#### EXERCISE REQUIREMENTS:
Copy out all of the records below, requests included, with each coordinate in the answers scaled by 0.65 and rounded to a whole number, halves rounding up.

[Dataset rows]
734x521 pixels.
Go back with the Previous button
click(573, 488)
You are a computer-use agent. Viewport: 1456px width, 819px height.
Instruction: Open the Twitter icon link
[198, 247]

#### TASK RESPONSE:
734x521 pixels.
Go back with the Previous button
click(372, 317)
You are a computer-use agent. Viewport: 1456px width, 819px height.
Instruction: Open the Twitter icon link
[129, 161]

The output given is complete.